A CASA DE PAPEL

“Ao vovô, cujo destino é a Emily, e cuidado ao atravessar a rua“, dizia a dedicatória do amigo Ono ao me presentear a Casa de Papel de Carlos María Domínguez, obra mágica, cujo narrador descobre serem os livros perigosos, por mudar o destino das pessoas; e a biblioteca formada, uma vida, muito mais que a somatória de livros soltos.

Bluma Lennon, colega do narrador e professora de literatura, é atropelada e morta no Soho enquanto lê um poema Emily Dickinson em voz alta, ao atravessar uma rua movimentada. Inicia-se uma trama detetivesca. Depois de sua morte, ela recebe um misterioso exemplar da Linha da Sombra, Joseph Conrad, vindo do Uruguai e salpicado de cimento.

A Casa de Papel fala de livros, os quais mudaram destinos, como Sidarta, os de Hemingway, Dumas, Balzac e Faulkner. E lembraríamos Lobato, Zweig, Amado, Clarice, Borges, Mishima, e tantos outros encantadores de palavras.

A pequena obra nos reporta Buenos Aires, paraíso de livrarias, e a magnífica Avenida Santa Fé, com seus cafés, e a majestosa Ateneu, onde se pode perder de felicidade em meio a tantos livros, vida e história.

Fala também de Piglia, outro argentino, e Borges, bússola moderna dos que leem e escrevem. E da desordem dos apaixonados por livros, prateleiras repletas e poeirentas, da falta de espaço, tempo e dinheiro para se transformar no leitor que se sonhou ser.

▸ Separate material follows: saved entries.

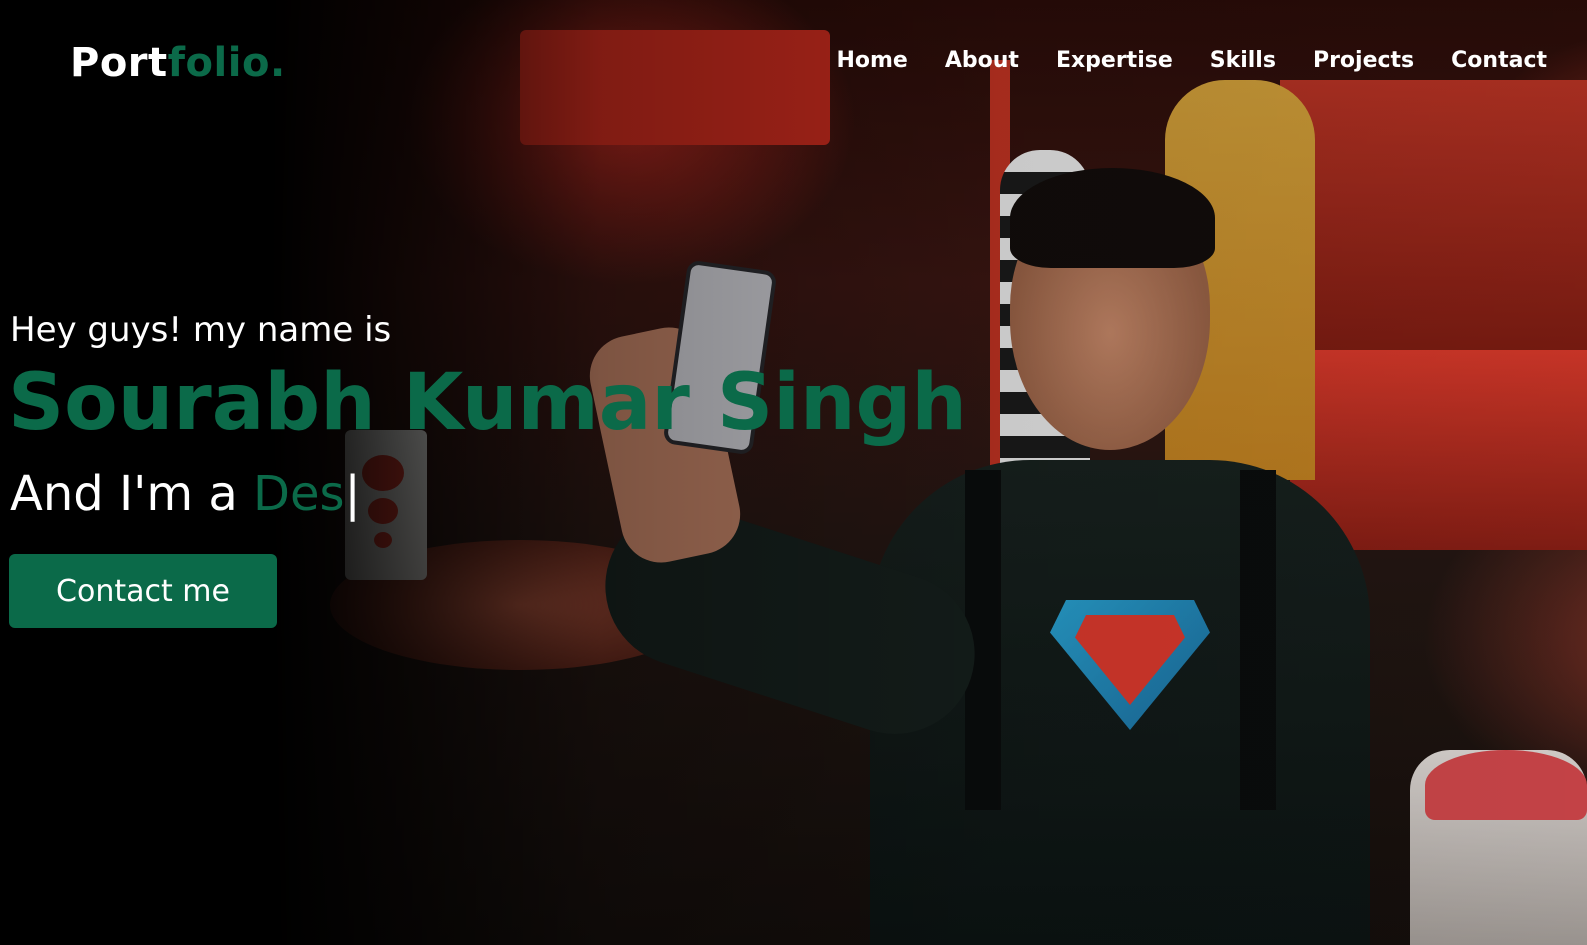 Image resolution: width=1587 pixels, height=945 pixels. What do you see at coordinates (201, 330) in the screenshot?
I see `hero-greeting: Hey guys! my name is` at bounding box center [201, 330].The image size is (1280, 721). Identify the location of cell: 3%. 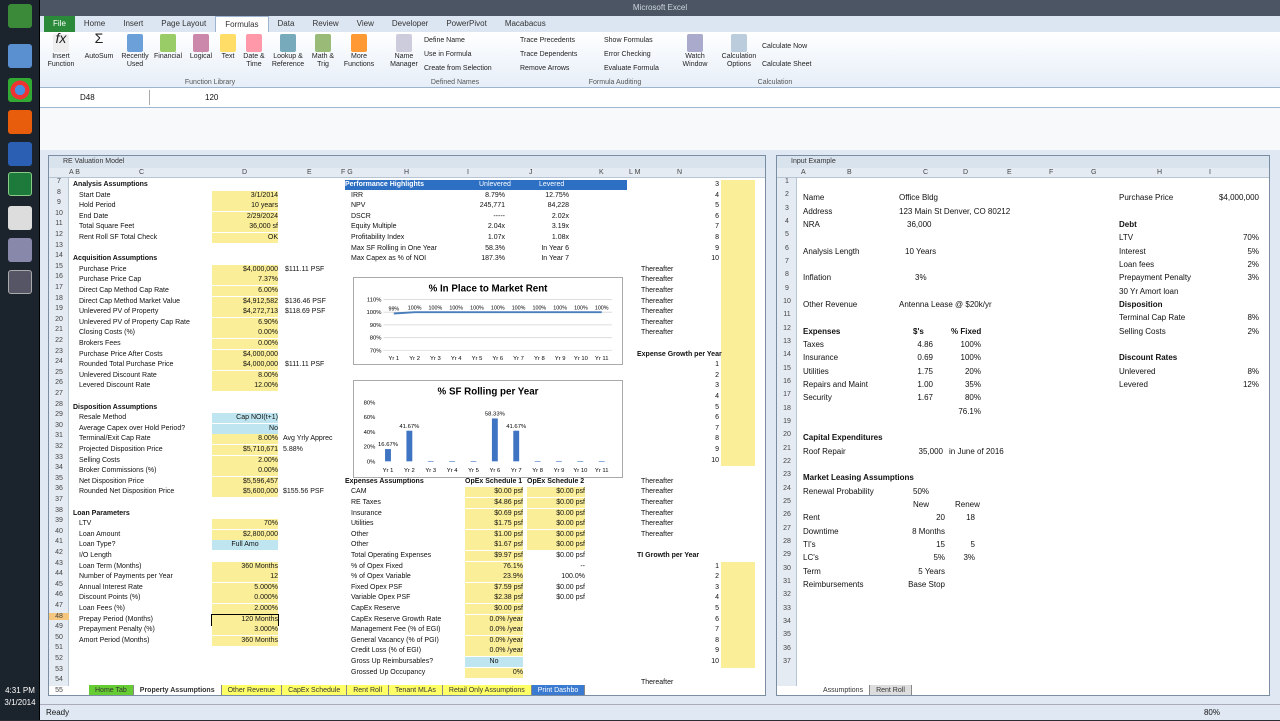
(921, 278).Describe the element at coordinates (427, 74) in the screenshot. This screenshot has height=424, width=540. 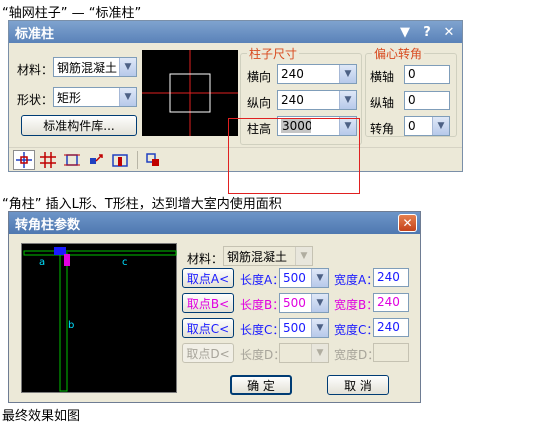
I see `x-axis-offset-input: 0` at that location.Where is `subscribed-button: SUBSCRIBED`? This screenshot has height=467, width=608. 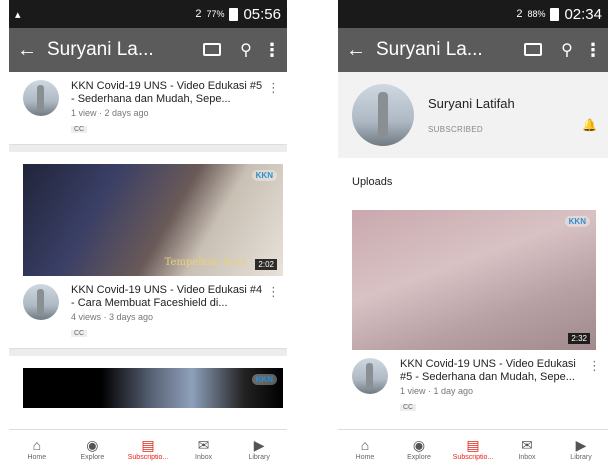
subscribed-button: SUBSCRIBED is located at coordinates (505, 130). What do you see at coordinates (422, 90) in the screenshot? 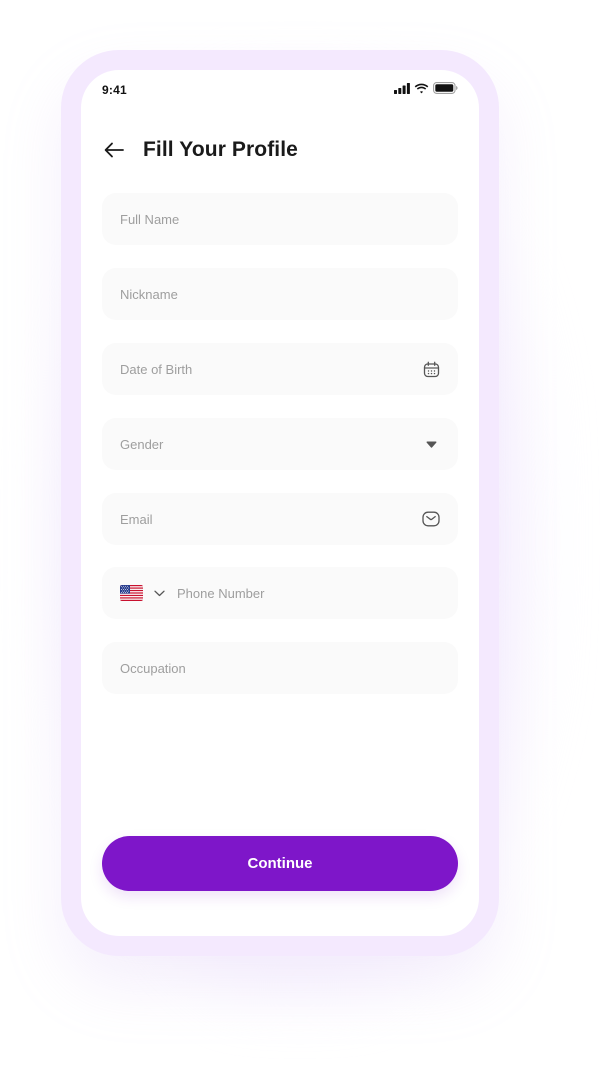
I see `wifi-icon` at bounding box center [422, 90].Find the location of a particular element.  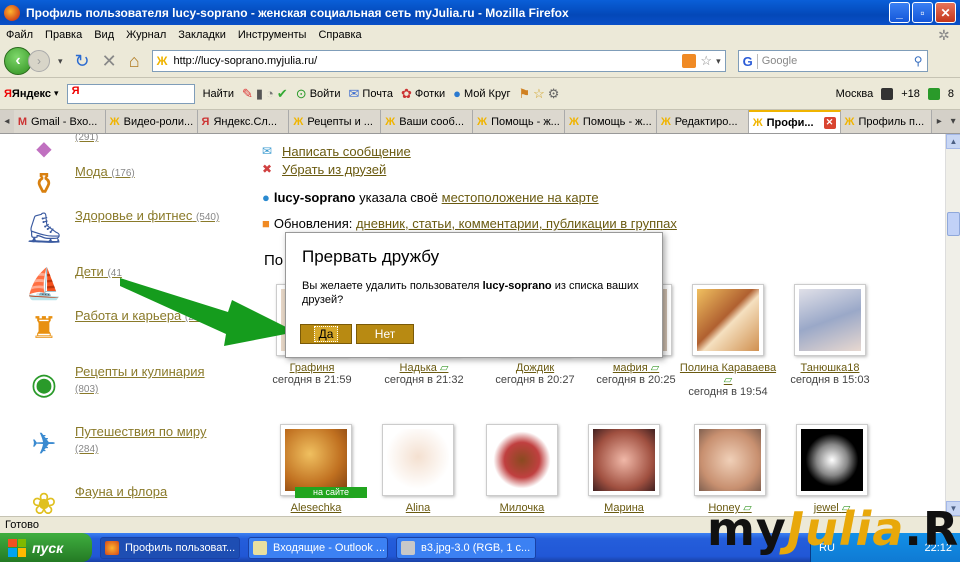

tab-scroll-right-icon: ▸ is located at coordinates (939, 122).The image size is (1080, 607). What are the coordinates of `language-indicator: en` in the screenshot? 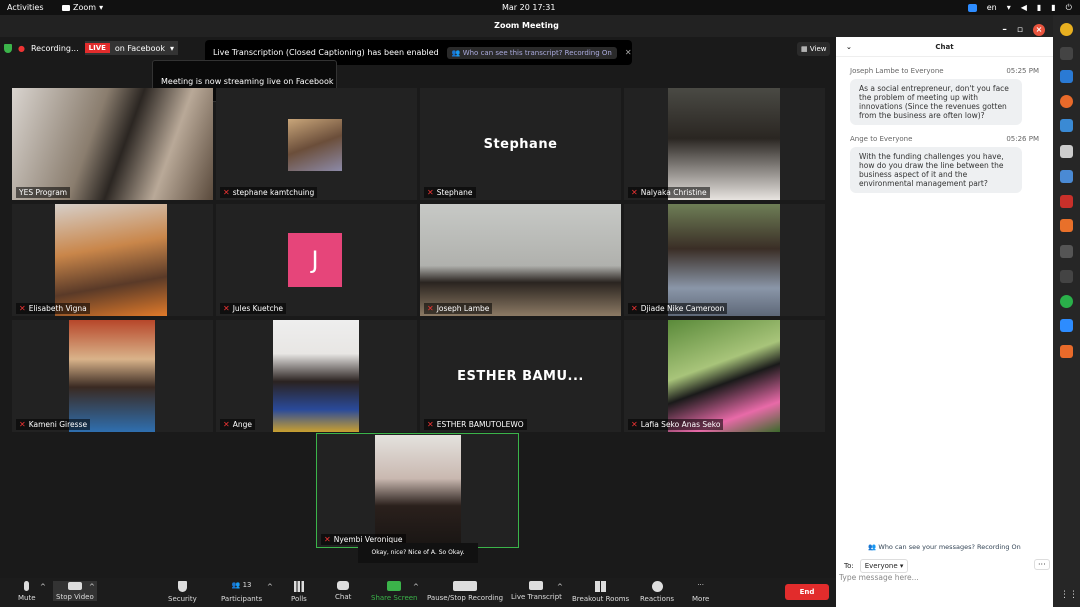 It's located at (992, 8).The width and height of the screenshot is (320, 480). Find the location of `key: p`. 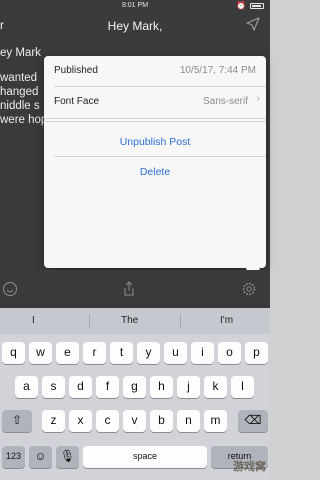

key: p is located at coordinates (256, 353).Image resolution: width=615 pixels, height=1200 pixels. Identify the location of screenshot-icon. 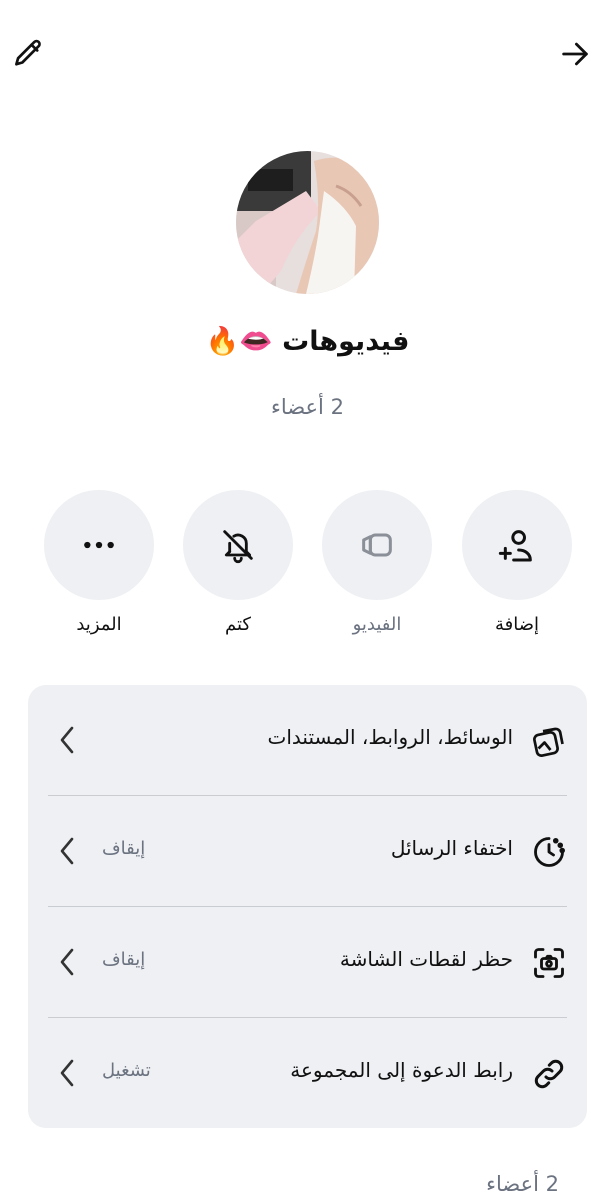
(549, 963).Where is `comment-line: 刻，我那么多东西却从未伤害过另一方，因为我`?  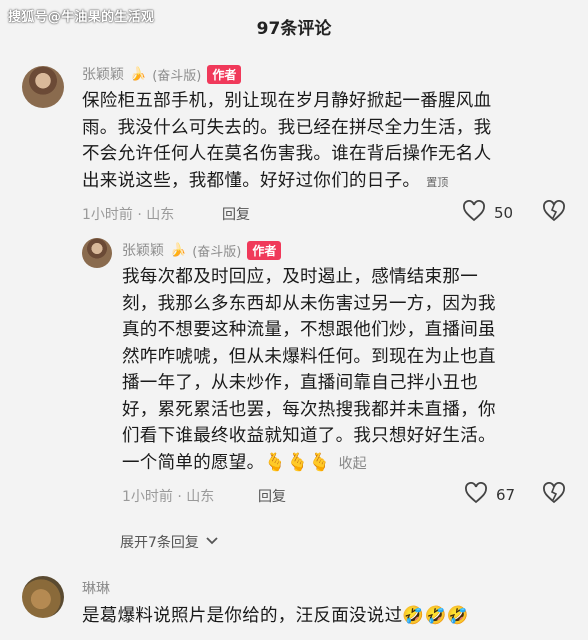
comment-line: 刻，我那么多东西却从未伤害过另一方，因为我 is located at coordinates (309, 304).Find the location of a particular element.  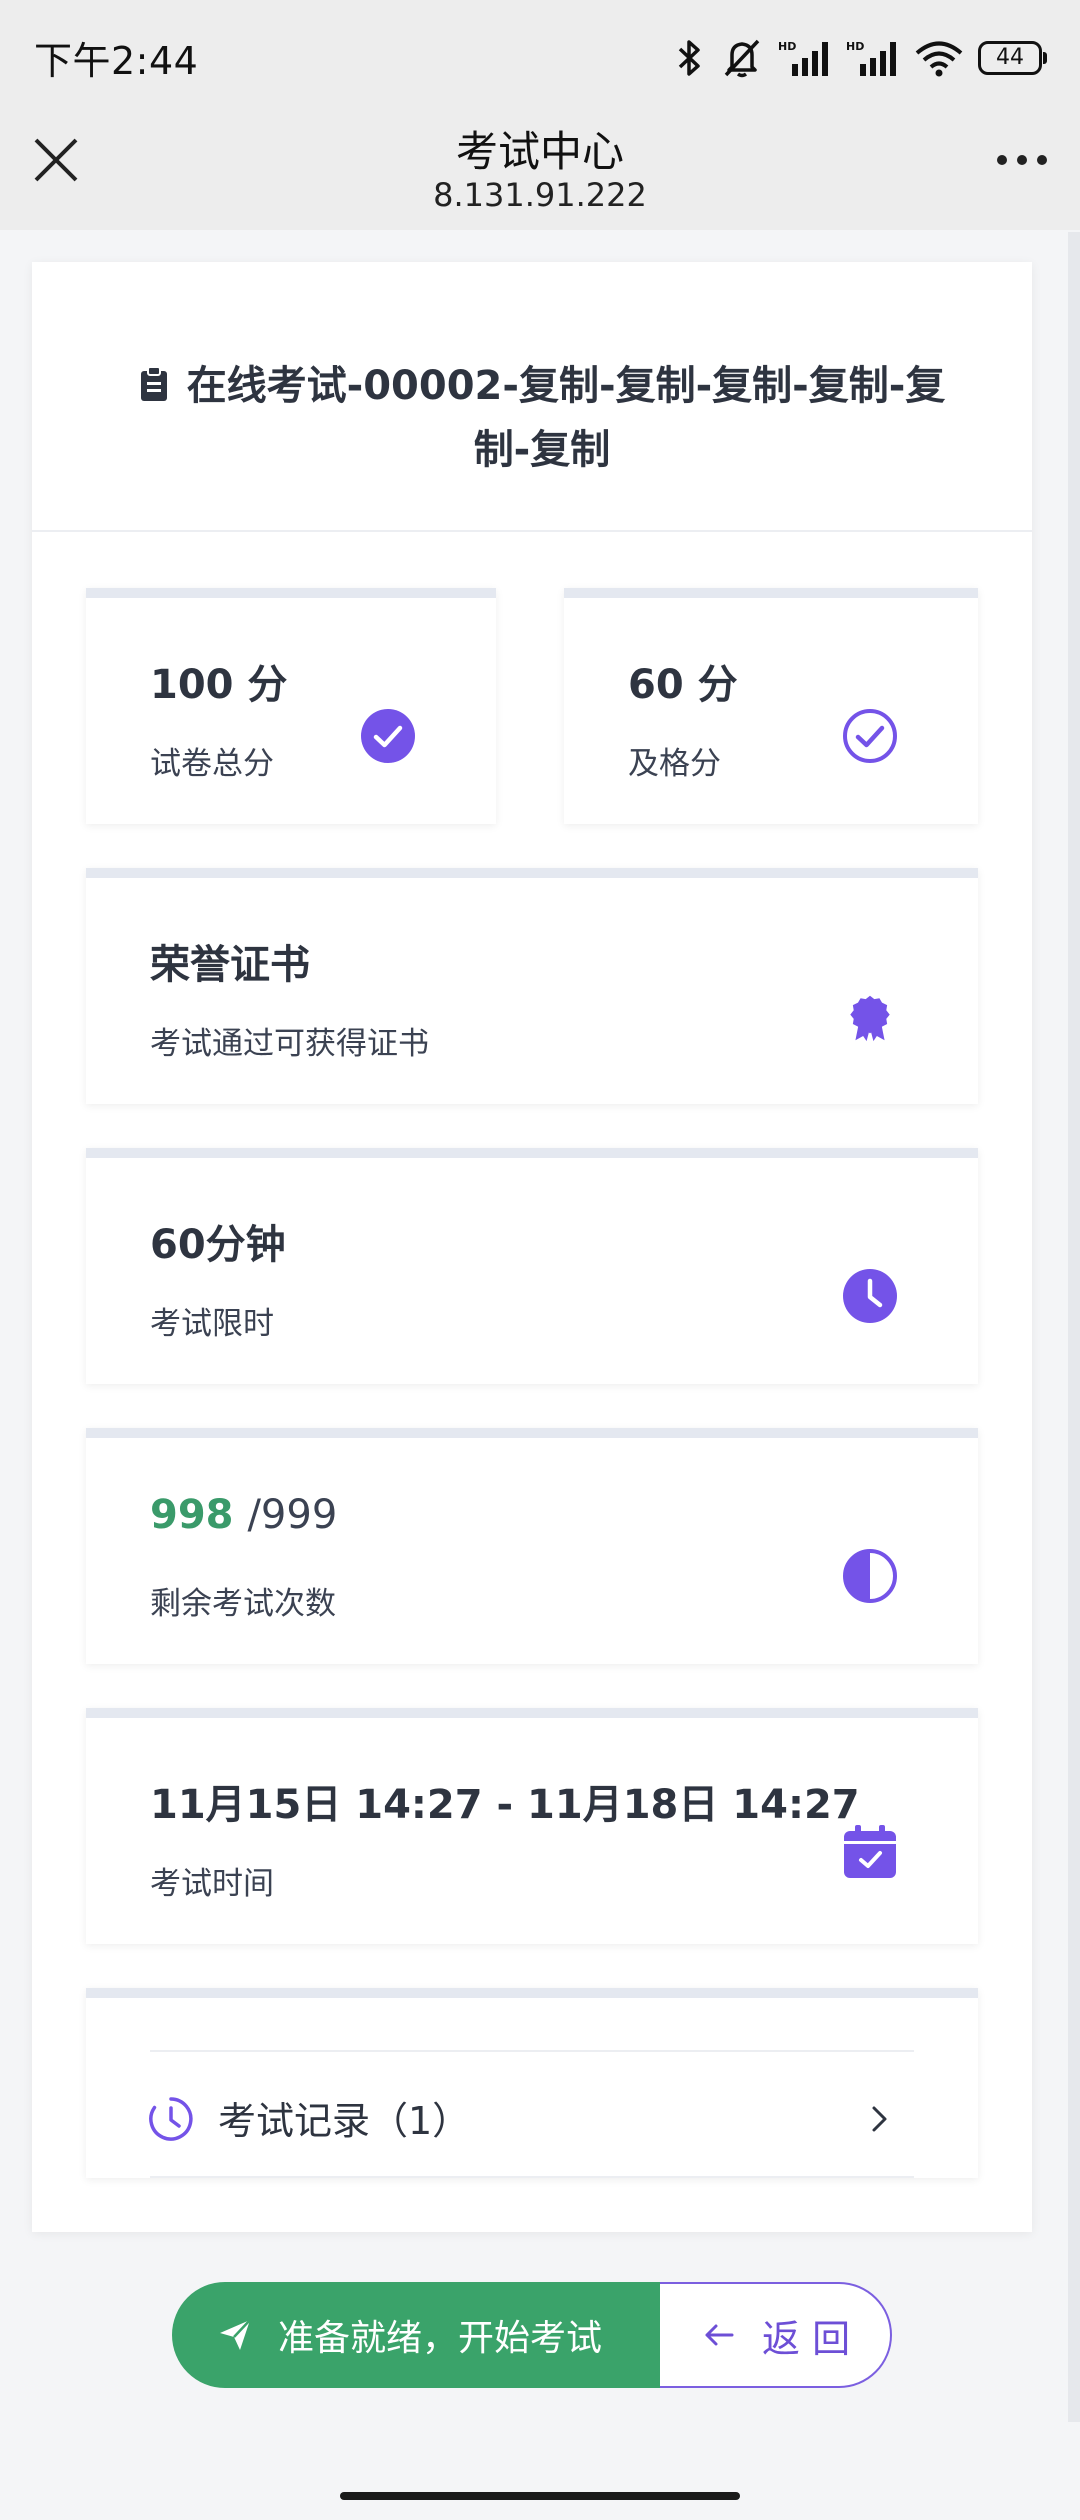

exam-time-value: 11月15日 14:27 - 11月18日 14:27 is located at coordinates (505, 1805).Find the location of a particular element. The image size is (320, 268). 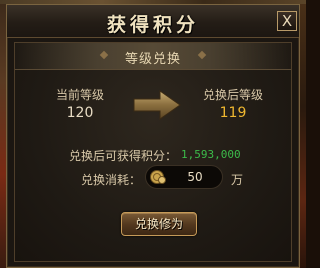

cost-field is located at coordinates (184, 177).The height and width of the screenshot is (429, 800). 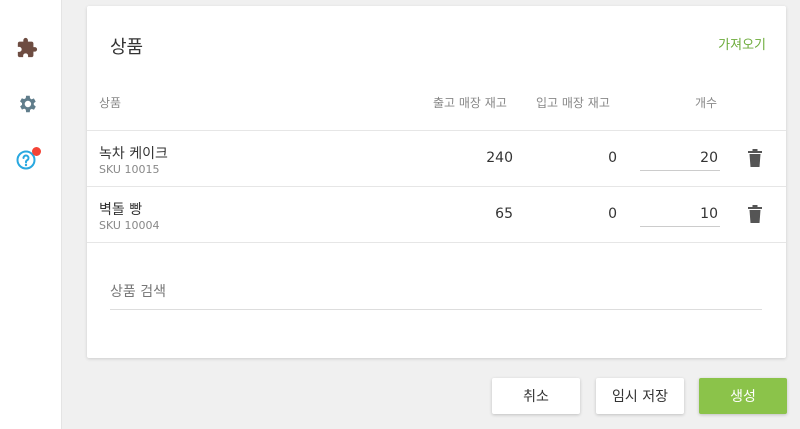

Assim é a Casa de Papel, que um dia cada leitor construirá feita de livros, sonhos e esperanças, acabando por se transformar em escritor, e em autor. Onde o homem solitário se encontra nos livros, decifrando sua vida nas palavras, nos mágicos objetos um sentido, como o Quixote, para quem a vida seguira um roteiro de livros lidos, ou Hamlet, ao entrar em cena lendo um misterioso livro, ou fingindo que lia, ou como o poeta Chinês Yan Tsen-tsai, na noite fria, absorto na leitura, esquecendo-se da hora de deitar e da bela companheira de leito, a qual, dominando sua ira, lhe perguntou: Sabe que horas são?, no poema que Kafka copia e envia para a amada secretária Felice Bauer.

Mas qual poema misterioso estaria Bluma Lennon lendo ao ser atropelada?

“A palavra é morta quando é dita, alguns dizem. Eu digo que ela começa a viver naquele dia”.

Com este poema simples, a isolada Emily atravessa o tempo e atinge os corações e as mentes reflexivas.

O que é a palavra? Ela vive? Morre? Sobrevive a quem a pronunciou? Qual mistério a envolve e substancia?

O mistério da palavra é o do pensamento. Ela é sua expressão física e pode desaparecer. O pensamento pode cruzar o espaço e o tempo, e sobreviver, como espírito, chama, sopro. Desaparece o som, a voz, fica o sentimento, o sentido, a raiz, a intenção e a emoção.

Assim é o homem-voz, expressão de um pensamento maior, anterior ao som e à palavra, misterioso arquiteto e habitante de uma Casa de Papel repleta de livros, histórias, idéias, biblioteca formada que é toda uma vida, muito mais que uma soma de momentos soltos.